== Your instructions ==
Select all lines holding the word "will" from the entries that follow.

== Extracted data ==
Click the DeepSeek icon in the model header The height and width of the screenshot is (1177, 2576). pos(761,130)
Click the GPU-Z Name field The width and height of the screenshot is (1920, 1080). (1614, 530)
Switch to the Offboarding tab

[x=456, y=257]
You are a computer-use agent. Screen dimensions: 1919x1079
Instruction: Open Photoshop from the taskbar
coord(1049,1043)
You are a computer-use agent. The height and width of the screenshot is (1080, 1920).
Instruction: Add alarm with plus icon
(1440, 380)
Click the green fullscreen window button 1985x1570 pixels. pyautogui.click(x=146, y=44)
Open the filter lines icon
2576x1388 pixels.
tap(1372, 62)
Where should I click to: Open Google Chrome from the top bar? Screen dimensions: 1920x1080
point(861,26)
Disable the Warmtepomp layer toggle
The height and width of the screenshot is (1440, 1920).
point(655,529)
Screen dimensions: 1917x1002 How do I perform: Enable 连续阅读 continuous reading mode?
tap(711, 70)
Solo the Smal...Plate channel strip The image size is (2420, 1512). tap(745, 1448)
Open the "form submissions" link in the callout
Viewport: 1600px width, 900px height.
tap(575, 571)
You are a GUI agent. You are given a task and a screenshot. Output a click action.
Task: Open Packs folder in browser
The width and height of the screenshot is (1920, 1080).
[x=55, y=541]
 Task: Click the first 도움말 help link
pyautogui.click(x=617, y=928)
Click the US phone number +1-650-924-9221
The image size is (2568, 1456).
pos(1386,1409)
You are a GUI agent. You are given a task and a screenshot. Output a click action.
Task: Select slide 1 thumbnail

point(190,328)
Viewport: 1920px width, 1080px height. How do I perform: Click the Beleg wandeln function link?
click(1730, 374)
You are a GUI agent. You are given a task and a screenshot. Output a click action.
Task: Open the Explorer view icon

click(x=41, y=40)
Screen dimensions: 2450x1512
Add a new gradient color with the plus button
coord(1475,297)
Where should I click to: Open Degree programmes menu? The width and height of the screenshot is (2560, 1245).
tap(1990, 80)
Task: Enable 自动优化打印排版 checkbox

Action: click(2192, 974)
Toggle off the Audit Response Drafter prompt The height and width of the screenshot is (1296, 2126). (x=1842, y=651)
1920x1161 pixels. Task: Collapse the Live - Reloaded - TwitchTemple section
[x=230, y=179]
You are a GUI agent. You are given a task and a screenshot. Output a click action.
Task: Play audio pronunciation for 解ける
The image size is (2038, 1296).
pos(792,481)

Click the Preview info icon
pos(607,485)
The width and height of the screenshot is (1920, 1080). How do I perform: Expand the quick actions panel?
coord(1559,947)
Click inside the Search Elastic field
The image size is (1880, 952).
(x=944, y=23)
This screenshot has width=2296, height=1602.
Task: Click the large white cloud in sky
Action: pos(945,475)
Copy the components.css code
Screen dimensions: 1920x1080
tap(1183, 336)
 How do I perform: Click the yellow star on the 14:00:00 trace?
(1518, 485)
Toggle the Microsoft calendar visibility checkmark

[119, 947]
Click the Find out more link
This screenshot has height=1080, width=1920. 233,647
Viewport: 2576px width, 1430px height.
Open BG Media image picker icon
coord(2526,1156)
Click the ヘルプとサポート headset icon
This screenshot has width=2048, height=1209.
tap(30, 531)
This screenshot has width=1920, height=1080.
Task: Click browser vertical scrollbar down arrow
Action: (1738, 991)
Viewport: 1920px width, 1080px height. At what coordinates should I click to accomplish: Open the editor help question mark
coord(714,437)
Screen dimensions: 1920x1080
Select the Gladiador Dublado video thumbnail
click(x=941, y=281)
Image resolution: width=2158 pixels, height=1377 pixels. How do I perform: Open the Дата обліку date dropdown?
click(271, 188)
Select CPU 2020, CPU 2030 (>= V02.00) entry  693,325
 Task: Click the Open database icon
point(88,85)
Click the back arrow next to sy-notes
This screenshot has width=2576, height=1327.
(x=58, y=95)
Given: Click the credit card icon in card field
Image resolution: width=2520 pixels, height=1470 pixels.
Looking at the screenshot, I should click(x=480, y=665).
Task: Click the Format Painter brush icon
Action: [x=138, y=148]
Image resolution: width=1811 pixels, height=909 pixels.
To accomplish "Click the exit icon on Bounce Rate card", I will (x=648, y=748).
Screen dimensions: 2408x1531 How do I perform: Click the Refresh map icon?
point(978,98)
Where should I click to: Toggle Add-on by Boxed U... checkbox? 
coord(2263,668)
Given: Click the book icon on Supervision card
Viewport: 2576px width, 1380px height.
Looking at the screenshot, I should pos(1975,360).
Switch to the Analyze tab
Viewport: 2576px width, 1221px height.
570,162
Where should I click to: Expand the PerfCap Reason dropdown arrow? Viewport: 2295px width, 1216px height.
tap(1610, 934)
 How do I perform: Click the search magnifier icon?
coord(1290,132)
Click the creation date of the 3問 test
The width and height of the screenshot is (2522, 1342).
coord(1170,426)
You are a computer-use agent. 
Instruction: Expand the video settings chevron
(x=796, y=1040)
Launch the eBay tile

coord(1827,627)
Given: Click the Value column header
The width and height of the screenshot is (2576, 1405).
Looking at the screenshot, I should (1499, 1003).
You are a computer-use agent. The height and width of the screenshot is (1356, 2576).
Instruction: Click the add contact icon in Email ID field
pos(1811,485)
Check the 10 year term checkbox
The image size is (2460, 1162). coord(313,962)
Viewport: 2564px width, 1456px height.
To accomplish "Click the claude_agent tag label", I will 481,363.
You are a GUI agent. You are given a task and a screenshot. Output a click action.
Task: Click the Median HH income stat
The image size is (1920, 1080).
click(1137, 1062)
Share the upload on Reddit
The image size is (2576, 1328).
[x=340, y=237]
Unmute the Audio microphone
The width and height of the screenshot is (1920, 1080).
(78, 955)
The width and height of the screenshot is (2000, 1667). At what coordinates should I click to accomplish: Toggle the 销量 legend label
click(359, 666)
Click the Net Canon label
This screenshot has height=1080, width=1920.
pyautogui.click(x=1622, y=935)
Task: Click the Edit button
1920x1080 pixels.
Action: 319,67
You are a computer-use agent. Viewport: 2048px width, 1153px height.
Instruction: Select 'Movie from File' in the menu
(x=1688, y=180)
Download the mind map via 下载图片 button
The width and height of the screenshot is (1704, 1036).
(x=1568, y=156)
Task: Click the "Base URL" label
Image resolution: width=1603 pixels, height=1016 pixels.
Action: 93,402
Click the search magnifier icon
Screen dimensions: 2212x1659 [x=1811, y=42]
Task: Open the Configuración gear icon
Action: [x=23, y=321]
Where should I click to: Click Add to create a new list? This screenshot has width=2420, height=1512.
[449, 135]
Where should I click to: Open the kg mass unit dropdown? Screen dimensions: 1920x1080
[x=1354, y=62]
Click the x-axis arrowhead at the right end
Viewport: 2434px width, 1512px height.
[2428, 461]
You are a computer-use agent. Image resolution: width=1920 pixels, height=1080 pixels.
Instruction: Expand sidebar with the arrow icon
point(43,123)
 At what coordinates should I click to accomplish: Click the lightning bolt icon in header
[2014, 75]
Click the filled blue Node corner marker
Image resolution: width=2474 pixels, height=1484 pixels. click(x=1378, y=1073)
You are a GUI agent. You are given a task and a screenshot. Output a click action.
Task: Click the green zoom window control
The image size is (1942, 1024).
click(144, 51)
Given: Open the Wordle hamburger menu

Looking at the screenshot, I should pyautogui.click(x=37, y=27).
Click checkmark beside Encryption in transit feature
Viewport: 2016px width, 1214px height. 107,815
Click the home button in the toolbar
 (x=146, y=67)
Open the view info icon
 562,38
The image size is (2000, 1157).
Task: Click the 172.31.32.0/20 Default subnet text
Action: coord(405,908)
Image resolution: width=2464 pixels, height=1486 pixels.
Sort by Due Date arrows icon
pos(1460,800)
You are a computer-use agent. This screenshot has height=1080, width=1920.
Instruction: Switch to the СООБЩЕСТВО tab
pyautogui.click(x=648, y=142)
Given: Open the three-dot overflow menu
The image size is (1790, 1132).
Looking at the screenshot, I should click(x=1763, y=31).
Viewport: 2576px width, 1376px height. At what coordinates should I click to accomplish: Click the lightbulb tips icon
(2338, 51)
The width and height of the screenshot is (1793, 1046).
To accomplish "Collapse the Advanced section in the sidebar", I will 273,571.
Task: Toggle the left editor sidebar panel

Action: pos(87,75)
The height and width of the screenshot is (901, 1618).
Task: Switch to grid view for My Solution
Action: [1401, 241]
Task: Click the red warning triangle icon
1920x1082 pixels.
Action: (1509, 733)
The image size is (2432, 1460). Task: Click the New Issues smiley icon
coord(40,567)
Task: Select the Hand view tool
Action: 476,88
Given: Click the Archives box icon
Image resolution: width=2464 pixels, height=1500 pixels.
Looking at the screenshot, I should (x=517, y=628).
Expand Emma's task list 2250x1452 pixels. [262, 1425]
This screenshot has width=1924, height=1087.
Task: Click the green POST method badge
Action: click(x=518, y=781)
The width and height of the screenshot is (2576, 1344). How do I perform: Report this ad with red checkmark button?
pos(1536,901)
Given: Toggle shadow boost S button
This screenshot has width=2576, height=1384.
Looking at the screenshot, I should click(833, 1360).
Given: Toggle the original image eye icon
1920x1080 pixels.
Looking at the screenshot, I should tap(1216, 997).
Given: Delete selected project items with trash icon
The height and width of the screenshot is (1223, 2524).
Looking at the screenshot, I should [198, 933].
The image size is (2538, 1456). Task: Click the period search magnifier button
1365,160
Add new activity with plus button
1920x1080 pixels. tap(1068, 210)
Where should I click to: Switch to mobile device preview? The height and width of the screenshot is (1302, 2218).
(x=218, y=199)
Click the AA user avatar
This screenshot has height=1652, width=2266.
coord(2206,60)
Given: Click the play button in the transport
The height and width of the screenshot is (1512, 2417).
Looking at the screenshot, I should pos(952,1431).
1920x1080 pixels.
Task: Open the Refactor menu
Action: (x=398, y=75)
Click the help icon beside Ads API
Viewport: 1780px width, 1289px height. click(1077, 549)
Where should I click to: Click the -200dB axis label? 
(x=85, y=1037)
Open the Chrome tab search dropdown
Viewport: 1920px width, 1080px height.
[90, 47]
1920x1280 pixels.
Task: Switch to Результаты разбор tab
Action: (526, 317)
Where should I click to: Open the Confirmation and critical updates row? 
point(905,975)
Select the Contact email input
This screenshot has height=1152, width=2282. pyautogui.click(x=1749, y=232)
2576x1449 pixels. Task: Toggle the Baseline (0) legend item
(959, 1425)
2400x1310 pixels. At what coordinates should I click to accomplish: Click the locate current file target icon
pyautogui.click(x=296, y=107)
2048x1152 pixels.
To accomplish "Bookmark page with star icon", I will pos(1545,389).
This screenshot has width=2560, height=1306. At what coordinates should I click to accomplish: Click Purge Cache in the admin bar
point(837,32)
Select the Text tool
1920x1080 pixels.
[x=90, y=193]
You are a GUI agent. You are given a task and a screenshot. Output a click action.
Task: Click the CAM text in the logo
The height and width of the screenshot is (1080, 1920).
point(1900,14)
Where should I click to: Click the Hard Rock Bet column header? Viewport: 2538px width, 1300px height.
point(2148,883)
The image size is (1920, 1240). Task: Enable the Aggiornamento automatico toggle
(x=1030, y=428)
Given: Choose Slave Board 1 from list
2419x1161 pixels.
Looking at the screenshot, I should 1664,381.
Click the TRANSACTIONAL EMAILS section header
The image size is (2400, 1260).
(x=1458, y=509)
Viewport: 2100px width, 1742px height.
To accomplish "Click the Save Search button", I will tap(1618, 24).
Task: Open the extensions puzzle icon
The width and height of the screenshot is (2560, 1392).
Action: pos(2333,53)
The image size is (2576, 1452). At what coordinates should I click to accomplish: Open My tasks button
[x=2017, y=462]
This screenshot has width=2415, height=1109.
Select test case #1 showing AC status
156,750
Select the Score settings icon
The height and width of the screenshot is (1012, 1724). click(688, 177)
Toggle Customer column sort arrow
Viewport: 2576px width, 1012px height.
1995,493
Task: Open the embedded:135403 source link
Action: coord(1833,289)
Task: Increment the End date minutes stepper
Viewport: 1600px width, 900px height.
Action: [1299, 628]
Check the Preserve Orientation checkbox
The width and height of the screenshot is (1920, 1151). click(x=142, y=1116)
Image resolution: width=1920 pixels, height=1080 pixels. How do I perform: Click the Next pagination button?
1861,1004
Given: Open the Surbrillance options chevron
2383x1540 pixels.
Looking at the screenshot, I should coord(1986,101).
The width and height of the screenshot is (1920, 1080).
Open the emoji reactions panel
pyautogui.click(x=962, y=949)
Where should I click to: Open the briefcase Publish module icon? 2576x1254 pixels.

== Your response ==
To accomplish "Click the exit icon on Bounce Rate card", I will (x=648, y=748).
To accomplish "Click the claude_agent tag label", I will 481,363.
To accomplish "Collapse the Advanced section in the sidebar", I will 273,571.
To accomplish "Bookmark page with star icon", I will pos(1545,389).
To accomplish "Click the Save Search button", I will tap(1618, 24).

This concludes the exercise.